2022 derde jaar op rij met oversterfte

In 2022 overleden 170 duizend mensen. Dat waren er 14,5 duizend (9,3 procent) meer dan verwacht. In iedere leeftijdsgroep was de sterfte hoger dan verwacht. Vooral in de GGD-regio's Flevoland, Drenthe en Hollands-Noorden stierven meer mensen. Dat meldt het CBS op basis van voorlopige jaarcijfers.

De oversterfte in 2022 was iets lager dan in 2021 en 2020, maar een stuk hoger dan in jaren met zware griepgolven (zoals 2015 en 2018). In de eerste drie maanden van 2022 was er geen oversterfte, maar vanaf eind maart wel. Sinds die tijd was er in vrijwel elke week oversterfte. Half maart begon een griepepidemie die dertien weken duurde, en sinds half december was er opnieuw een griepepidemie. Ook komt er nog steeds COVID-19 voor. In 2020 en 2021 viel de oversterfte grotendeels samen met de COVID-19-sterfte, er was toen geen griepepidemie.

Sterfte aan COVID-19 tot en met september lager dan oversterfte
Voor de overledenen tot en met september 2022 is de doodsoorzaak bekend bij het CBS; er overleden 6 477 mensen aan COVID-19. Dat zijn er iets minder dan de oversterfte in die periode (7,7 duizend). In 2021 en 2020 was de sterfte aan COVID-19 hoger dan de oversterfte. Over de hele pandemie gezien is de COVID-19-sterfte groter dan de oversterfte.

Oversterfte in alle leeftijdsgroepen
In alle leeftijdsgroepen overleden in 2022 meer mensen dan verwacht voor die leeftijd. De oversterfte was het laagst onder 50- tot 65-jarigen (7 procent), en het hoogst onder mensen jonger dan 50 jaar (13 procent). Vergeleken met 2021 was de oversterfte lager in de drie leeftijdsgroepen tussen de 50 en 90 jaar, en hoger in de jongste en oudste leeftijdsgroep.

Vooral meer vrouwen overleden dan verwacht
In 2022 overleden iets meer vrouwen dan mannen, net als voor de coronapandemie het geval was. De sterfte onder vrouwen was 11 procent hoger dan verwacht, onder mannen 8 procent. In 2021 overleden er juist meer mannen dan vrouwen, in 2020 overleden er ongeveer evenveel mannen als vrouwen.

Meer oversterfte onder Wlz-zorggebruikers
In 2022 overleden iets meer dan 65 duizend mensen die zorg ontvingen in het kader van de Wet langdurige zorg (Wlz), zoals bewoners van verpleeghuizen of gehandicaptenzorginstellingen. Dat waren er 7,4 duizend meer dan verwacht; dat is een oversterfte van 13 procent. Onder de overige bevolking was de oversterfte met 6 procent lager dan onder de Wlz-zorggebruikers. Er overleden 104 duizend mensen, 7 duizend meer dan verwacht. De Wlz-groep telt naar verhouding meer ouderen en meer vrouwen dan de overige bevolking.
^^^^
**Opdracht:** Neem uit de tekst over oversterfte in 2022 letterlijk over wat staat van "De oversterfte in 2022" tot en met "toen geen griepepidemie.".

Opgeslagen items
^^^^
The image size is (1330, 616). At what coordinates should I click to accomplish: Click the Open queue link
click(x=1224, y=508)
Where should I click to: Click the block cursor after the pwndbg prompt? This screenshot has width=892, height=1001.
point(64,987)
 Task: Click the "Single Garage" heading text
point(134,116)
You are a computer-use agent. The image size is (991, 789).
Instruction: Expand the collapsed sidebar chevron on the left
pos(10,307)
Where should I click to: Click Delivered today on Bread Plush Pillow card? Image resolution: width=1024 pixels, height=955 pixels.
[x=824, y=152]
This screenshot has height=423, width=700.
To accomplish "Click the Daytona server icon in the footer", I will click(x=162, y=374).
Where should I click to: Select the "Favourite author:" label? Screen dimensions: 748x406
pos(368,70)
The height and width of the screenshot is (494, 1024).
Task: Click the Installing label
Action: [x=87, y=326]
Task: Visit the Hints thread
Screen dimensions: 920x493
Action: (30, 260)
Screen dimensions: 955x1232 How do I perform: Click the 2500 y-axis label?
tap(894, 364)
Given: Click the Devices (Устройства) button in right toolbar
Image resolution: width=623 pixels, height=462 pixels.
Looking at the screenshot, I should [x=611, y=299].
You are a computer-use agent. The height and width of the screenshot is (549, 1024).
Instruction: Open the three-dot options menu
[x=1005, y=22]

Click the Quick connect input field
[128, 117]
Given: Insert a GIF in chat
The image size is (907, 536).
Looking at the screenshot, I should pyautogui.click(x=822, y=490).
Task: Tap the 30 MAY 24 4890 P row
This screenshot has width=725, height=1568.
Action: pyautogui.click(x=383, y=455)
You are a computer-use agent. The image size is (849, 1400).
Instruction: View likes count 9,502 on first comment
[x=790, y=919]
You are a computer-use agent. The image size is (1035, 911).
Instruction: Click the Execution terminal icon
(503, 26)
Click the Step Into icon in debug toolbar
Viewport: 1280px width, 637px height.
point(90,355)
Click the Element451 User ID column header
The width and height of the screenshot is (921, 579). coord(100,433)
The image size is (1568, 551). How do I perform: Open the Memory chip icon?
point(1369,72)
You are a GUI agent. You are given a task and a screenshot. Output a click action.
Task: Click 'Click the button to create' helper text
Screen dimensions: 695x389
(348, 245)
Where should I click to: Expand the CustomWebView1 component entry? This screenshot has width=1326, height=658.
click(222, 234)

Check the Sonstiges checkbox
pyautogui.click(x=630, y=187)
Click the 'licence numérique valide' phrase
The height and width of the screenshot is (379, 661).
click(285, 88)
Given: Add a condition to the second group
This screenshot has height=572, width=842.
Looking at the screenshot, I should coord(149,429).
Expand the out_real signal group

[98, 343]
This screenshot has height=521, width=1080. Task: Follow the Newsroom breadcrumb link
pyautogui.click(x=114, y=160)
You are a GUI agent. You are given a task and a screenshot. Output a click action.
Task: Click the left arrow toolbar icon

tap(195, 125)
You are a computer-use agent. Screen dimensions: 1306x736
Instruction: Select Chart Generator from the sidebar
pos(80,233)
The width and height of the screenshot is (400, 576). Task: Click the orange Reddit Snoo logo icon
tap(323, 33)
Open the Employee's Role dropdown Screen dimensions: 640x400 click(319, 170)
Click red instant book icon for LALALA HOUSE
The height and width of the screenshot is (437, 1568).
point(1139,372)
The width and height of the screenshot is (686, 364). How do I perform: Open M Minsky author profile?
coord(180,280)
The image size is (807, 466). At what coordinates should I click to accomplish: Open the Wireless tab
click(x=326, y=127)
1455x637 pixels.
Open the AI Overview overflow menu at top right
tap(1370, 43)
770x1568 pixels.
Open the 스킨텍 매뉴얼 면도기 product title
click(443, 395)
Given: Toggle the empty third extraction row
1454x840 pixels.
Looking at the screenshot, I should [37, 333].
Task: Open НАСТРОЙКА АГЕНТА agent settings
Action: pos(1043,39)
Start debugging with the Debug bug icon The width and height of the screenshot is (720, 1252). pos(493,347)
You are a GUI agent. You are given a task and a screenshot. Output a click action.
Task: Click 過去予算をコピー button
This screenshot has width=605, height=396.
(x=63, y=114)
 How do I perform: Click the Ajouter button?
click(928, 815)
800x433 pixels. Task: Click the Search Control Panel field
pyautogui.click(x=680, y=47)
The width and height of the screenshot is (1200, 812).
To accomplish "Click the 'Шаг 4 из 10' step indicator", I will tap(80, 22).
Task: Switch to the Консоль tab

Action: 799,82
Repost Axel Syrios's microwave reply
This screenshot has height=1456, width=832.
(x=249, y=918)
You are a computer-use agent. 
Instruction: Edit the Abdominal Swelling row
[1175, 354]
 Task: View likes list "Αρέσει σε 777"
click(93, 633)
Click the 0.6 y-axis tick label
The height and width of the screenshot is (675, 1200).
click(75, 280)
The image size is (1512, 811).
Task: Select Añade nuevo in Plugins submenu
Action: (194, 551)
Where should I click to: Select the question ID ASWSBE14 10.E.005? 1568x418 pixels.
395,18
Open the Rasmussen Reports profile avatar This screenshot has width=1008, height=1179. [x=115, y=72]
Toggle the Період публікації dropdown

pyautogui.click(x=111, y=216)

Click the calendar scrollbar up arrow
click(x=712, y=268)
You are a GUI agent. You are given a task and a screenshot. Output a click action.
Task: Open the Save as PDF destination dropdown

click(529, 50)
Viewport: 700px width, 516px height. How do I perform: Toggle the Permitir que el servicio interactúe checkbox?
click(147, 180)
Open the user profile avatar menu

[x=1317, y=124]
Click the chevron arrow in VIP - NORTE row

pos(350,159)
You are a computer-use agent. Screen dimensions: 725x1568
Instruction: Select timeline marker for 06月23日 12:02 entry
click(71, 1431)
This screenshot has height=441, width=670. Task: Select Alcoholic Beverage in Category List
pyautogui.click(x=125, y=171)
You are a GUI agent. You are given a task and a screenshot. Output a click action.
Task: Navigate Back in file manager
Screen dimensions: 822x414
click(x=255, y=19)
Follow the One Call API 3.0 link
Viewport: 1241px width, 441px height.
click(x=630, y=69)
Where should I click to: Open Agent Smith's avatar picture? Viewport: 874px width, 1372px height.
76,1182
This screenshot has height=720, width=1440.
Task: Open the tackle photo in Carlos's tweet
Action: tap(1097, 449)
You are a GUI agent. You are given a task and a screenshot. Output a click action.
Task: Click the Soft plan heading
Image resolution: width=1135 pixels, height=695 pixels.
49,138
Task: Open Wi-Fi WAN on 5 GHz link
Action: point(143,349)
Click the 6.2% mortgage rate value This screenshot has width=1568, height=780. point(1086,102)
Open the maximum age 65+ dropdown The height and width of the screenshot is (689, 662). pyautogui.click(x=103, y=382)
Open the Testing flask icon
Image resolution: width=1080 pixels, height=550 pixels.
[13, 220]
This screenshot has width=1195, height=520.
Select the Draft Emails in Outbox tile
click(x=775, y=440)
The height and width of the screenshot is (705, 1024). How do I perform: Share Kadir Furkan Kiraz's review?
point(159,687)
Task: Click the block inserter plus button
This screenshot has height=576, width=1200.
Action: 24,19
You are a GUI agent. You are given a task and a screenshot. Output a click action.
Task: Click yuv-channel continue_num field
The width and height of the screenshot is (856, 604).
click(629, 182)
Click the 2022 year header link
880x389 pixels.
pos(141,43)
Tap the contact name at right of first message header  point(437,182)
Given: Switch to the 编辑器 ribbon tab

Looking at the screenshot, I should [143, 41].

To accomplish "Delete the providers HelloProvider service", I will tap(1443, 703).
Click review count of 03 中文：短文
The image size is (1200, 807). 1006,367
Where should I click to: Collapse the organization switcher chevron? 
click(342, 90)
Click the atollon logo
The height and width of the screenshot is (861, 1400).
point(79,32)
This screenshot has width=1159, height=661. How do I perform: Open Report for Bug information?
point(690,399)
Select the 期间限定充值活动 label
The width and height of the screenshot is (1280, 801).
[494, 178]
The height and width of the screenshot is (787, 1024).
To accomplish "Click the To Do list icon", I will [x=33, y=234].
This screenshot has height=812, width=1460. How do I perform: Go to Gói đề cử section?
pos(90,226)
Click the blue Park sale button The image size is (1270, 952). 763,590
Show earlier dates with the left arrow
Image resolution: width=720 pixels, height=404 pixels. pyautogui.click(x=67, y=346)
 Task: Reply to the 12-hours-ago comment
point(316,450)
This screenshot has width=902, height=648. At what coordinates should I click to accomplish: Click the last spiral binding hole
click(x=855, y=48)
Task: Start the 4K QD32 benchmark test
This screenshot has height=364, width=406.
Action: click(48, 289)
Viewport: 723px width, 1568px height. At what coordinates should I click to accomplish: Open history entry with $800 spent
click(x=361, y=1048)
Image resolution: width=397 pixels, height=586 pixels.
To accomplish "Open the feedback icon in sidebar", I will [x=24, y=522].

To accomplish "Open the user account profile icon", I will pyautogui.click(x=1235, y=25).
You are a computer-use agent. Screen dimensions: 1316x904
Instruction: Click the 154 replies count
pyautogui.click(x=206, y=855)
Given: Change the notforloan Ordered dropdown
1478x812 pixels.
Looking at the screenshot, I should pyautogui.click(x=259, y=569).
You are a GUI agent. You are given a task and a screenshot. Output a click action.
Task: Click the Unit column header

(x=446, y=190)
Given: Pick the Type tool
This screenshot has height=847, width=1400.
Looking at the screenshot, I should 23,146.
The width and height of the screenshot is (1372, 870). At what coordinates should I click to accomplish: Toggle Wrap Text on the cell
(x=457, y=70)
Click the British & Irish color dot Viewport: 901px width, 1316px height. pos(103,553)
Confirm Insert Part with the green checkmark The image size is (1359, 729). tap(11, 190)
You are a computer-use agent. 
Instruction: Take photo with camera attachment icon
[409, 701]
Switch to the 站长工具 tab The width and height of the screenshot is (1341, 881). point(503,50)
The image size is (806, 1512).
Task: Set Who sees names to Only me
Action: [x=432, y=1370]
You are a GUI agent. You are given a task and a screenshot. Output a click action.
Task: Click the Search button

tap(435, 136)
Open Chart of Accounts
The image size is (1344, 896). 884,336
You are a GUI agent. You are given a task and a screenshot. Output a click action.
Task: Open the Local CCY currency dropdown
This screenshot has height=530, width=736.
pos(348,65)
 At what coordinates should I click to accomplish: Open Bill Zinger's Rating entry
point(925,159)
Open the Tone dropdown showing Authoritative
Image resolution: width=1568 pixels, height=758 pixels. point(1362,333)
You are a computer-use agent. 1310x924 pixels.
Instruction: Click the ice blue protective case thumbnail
^^^^
**Antwoord op opdracht:**
De oversterfte in 2022 was iets lager dan in 2021 en 2020, maar een stuk hoger dan in jaren met zware griepgolven (zoals 2015 en 2018). In de eerste drie maanden van 2022 was er geen oversterfte, maar vanaf eind maart wel. Sinds die tijd was er in vrijwel elke week oversterfte. Half maart begon een griepepidemie die dertien weken duurde, en sinds half december was er opnieuw een griepepidemie. Ook komt er nog steeds COVID-19 voor. In 2020 en 2021 viel de oversterfte grotendeels samen met de COVID-19-sterfte, er was toen geen griepepidemie.